Summary: When we look for satisfaction in life, we expereince satisfaction from worship.
EXPERIENCING SATISFACTION IN WORSHIP
After church with his father one Sunday morning, before getting into bed that evening a little boy kneeled at his bedside and prayed, "Dear God, we had a good time at church today, but I wish you had been there."
That boy experienced dissatisfaction with his worship that morning. I suppose there is no part of the church’s program with which more people express more dissatisfaction and disagreement over how it ought to be done than with worship.
Robert Webber, author of Worship Is a Verb, said he came in the early seventies when he first became interested in worship to identify four deep-seated concerns about worship: (1) He began to see it as dominated by the pastor or minister; (2) He began to feel that the congregation was little more than an audience; (3) He began to sense that "free" worship was not free, but fixed and often dead; (4) He began to feel that the mystery was gone.
Worship can be a terribly dissatisfying experience, but that feeling develops, more often than not, from a dissatisfying life. Having and maintaining satisfaction in life has a dramatic effect on our worship. We see this quite clearly in John 4 through Jesus’ conversation with the woman at the well. Jesus demonstrates quite clearly how worship is related to satisfaction with life.
The experience of the woman at the well, as revealed in her conversation with Jesus, raises a question that is tremendously important to our lives and our worship.
I. HOW DO YOU EXPERIENCE SATISFACTION IN LIFE?
The account of the Samaritan woman’s encounter with Jesus is a familiar one: Jesus went through Samaria on this trip from Judea to Galilee. This was unusual, even though the route was more direct. Normally Jews would go many miles out of their way to avoid the Samaritans. John specifically says, though, that Jesus "had to go through Samaria." There was a mission for him there.
Jesus had stopped at Jacob’s well when the woman appeared at about noon, and Jesus asked her for a drink. Now Jews and Samaritans did not mix, especially men and women. The Samaritans of the Southern Kingdom had intermarried with the Assyrians who had taken them captive. The Jews despised this race, even though they had tried to maintain their Jewish heritage, even begging the Jews for a priest who would teach them the true worship of God. Their request was rejected. They thus established their own place of worship, building a temple on Mount Gerizim. By the time of this encounter, that temple had been destroyed for a century and a half. They continued to worship there, though, and even today, while there are less than 500 Samaritans left, they gather regularly on the mountain to worship.

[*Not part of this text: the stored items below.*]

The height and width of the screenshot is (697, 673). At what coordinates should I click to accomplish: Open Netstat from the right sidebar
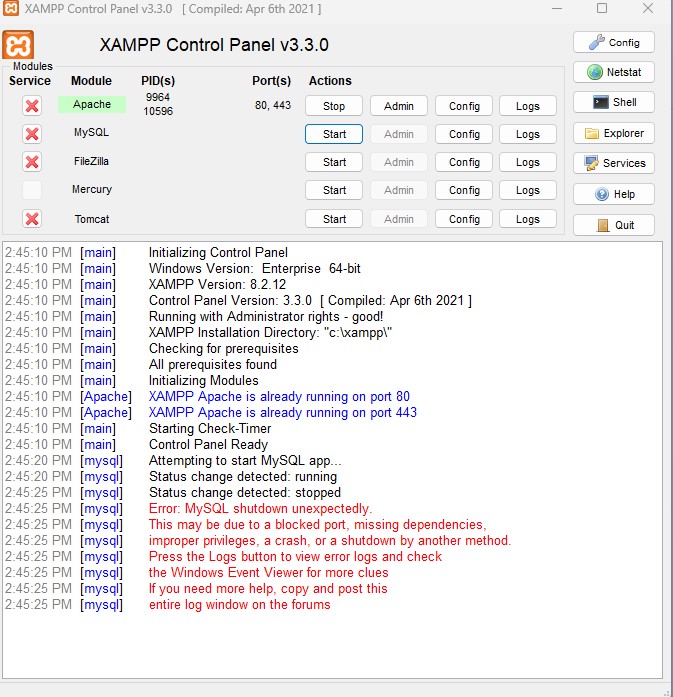[613, 72]
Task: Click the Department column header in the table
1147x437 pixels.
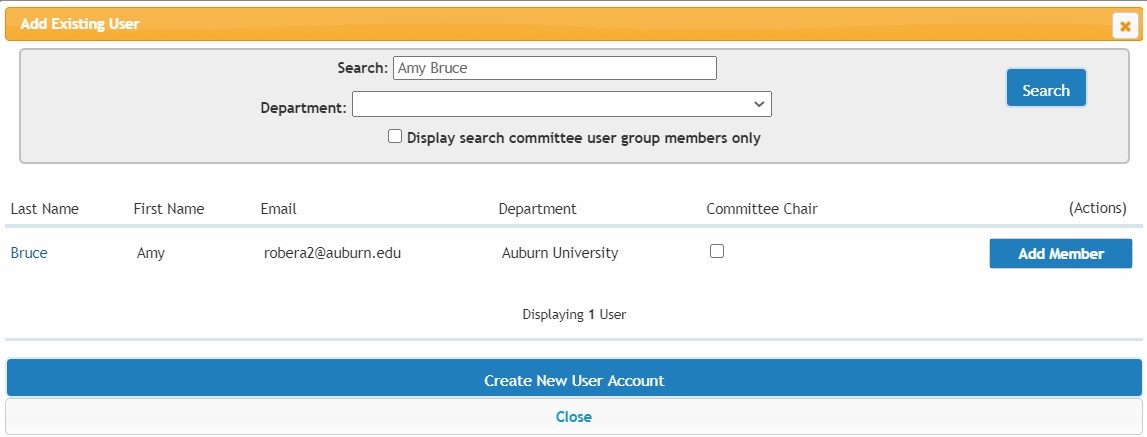Action: (x=537, y=209)
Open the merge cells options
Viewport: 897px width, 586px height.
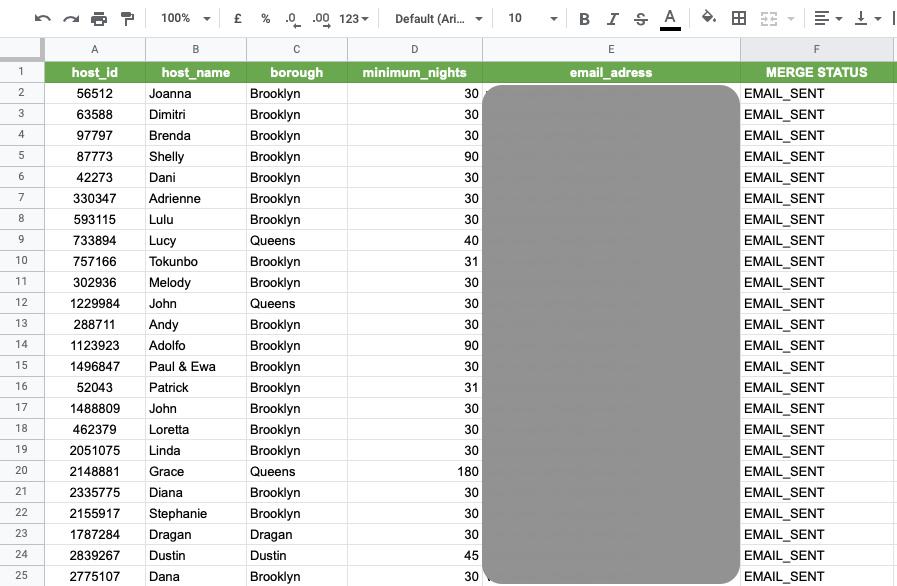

Jesus offers her the opportunity to have satisfaction in life - living water. She raises the question, "How?” how can he give satisfaction?
Have you ever been really thirsty? Thirst is what kills people in the desert.
In his book Sahara Unveiled, William Langewiesche tells the story of an Algerian named Lag Lag and a companion whose truck broke down while crossing the desert:
They nearly died of thirst during the three weeks they waited before being rescued. As their bodies dehydrated, they became willing to drink anything in hopes of quenching their terrible thirst. The sun forced them into the shade under the truck, where they dug a shallow trench. Day after day they lay there. They had food, but did not eat, fearing it would magnify their thirst. Dehydration, not starvation, kills wanderers in the desert, and thirst is the most terrible of all human sufferings.
Physiologists…use Greek-based words to describe stages of human thirst. For example, the Sahara is dipsogenic, meaning "thirst provoking."
In Lag Lag’s case, they might say he progressed from eudipsia, "ordinary thirst," through bouts of hyperdipsia, meaning "temporary intense thirst," to polydipsia, "sustained excessive thirst." Polydipsia means the kind of thirst that drives one to drink anything. There are specialized terms for such behavior, including uriposia, the drinking of urine, and hemoposia, the drinking of blood.
For word enthusiasts, this is heady stuff. Nevertheless, the lexicon has not kept up with technology. I have tried, and cannot coin a suitable word for the drinking of rusty radiator water. Radiator water is what Lag Lag and his assistant started into when good drinking water was gone. In order to survive, they were willing to drink, in effect, poison.
Many people do something similar in the spiritual realm. They depend on things like money, sex, and power to quench spiritual thirst. Unfortunately, such "thirst quenchers" are in reality spiritual poison, a dangerous substitute for the "living water" Jesus promised.
This woman wanted the water, and Jesus reinforces the satisfaction it will bring (verses 13,14). Jesus had to penetrate her life first, though, so he speaks to her about her lifestyle. With the sin in her life isolated, she seriously considers that he is a prophet and seeks out how she can worship God in the proper way (verses 19,20). She wanted satisfaction, and realized it comes from worship.